1. A container for dispensing fluid, comprising:

a bottle having a generally flat exterior base, a bottle sidewall comprised of at least one layer, and an internal lower surface that is substantially and nonuniformly sloped, wherein the underside of the bottle has an anti-slip surface;

the bottle additionally having a sump formed in the approximate center of the internal lower surface of the bottle and substantially surrounded by sloped portions of the internal lower surface, wherein the sloped portions of the internal lower surface are inward-sloping and direct the content of the bottle into the sump, and wherein the diameter of the sump is at ⅜″ and the depth of the sump is ½″ and an area between the internal lower surface of the bottle and sloped portions of the internal lower surface is hollow;

the bottle additionally having a substantially rounded interface between the internal lower surface of the bottle and the sidewalls of the sump;

a pumping mechanism extending from the top of the bottle; and

a pair of suction straws disposed in the sump, a first suction straw having a first length and a flared terminus, a second suction straw having a length shorter than the first section straw and a round terminus, the first suction straw and the second suction straw further joining at a point between the pump and the terminus of the first suction straw and the second suction straw to provide a mixing of contents drawn into the straws by action of the pump.

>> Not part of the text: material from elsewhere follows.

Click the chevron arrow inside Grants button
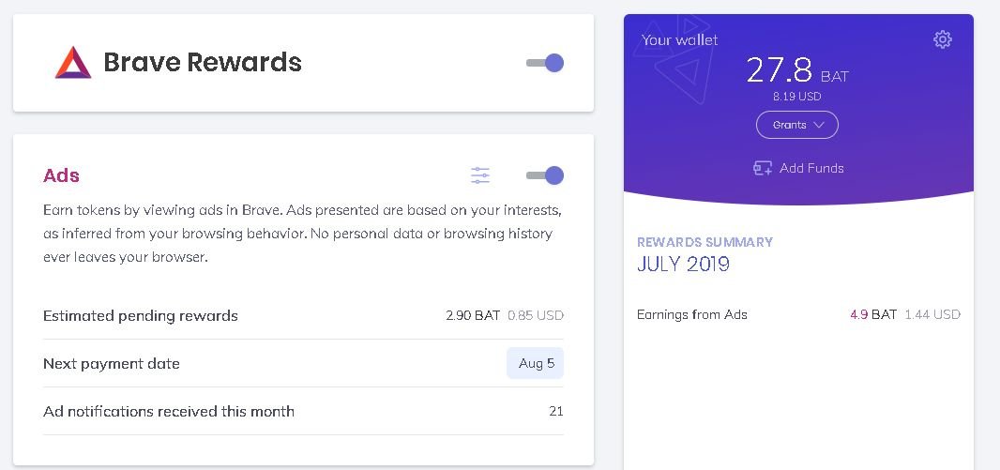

2. The apparatus of claim 1, wherein the bottle sidewall has an approximately elliptically cylindrical shape.

3. The apparatus of claim 1, wherein the bottle sidewall has an approximately ovoid shape.

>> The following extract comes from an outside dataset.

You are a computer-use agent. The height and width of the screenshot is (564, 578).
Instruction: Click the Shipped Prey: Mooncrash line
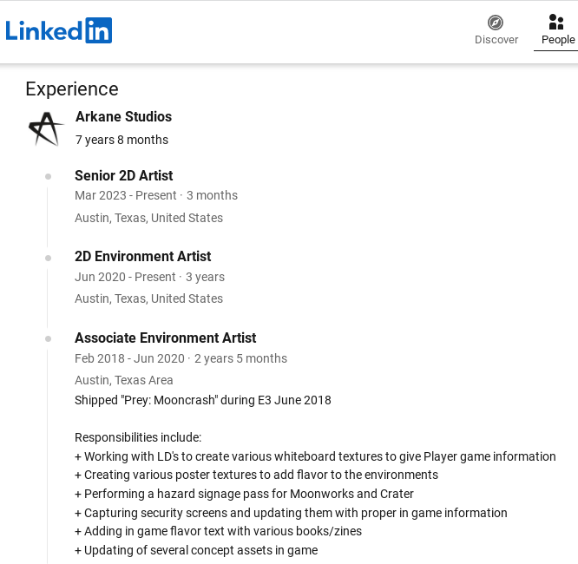tap(202, 400)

4. The apparatus of claim 1, wherein the bottle sidewall has a bottleneck-like taper that reduces the outer diameter of the bottle between the lower portion below the bottleneck and the upper portion above the bottleneck.

5. The apparatus of claim 1, wherein the bottle sidewall has an approximately rectangular prismatic shape.

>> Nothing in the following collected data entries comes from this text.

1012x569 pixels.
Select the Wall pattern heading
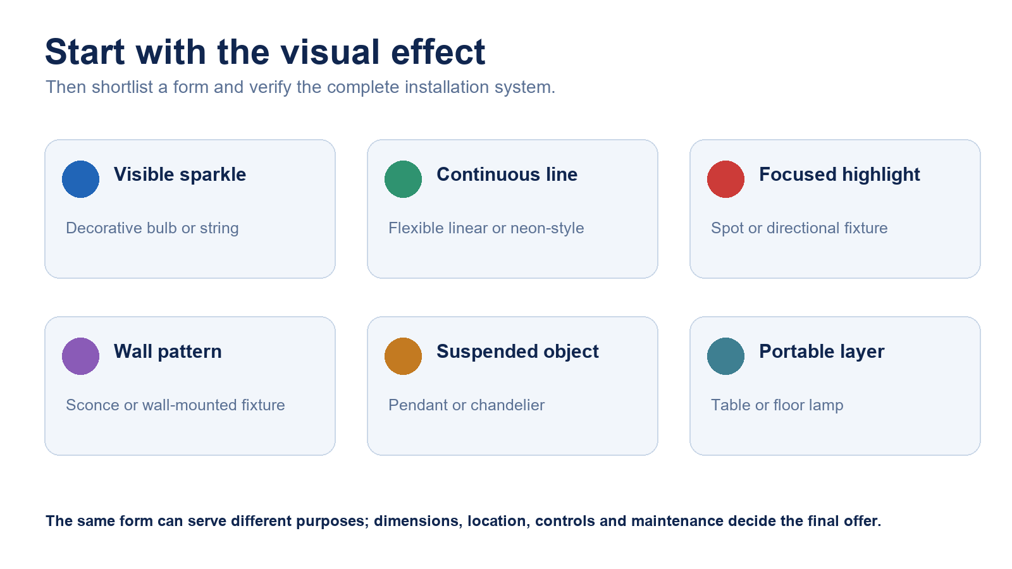[x=168, y=352]
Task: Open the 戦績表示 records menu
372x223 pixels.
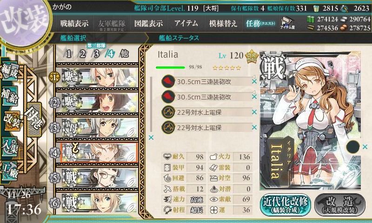Action: (x=74, y=23)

6. The apparatus of claim 1, wherein the terminus of the first suction straw and the second suction straw are sized to fit within the sump.

7. The apparatus of claim 1, wherein the underside of the bottle has a plurality of support legs located near the outer perimeter of the generally flat support base.

8. The apparatus of claim 1, wherein the internal lower surface of the bottle blends with the shape of the bottle sidewall.

9. The apparatus of claim 1, wherein the space between the internal lower surface of the bottle and the exterior base of the bottle is hollow.

10. The apparatus of claim 1, wherein the sidewalls of the sump are inward-sloping.

11. The apparatus of claim 1, wherein the sump is cylindrical.

12. The apparatus of claim 1, wherein the sump is hemispherical.

13. The apparatus of claim 1, wherein the bottle sidewall comprises a plurality of layers with different material compositions.

14. The apparatus of claim 1, wherein the bottle sidewall has at least one raised surface feature.

15. The apparatus of claim 1, wherein the internal lower surface of the bottle is substantially concave.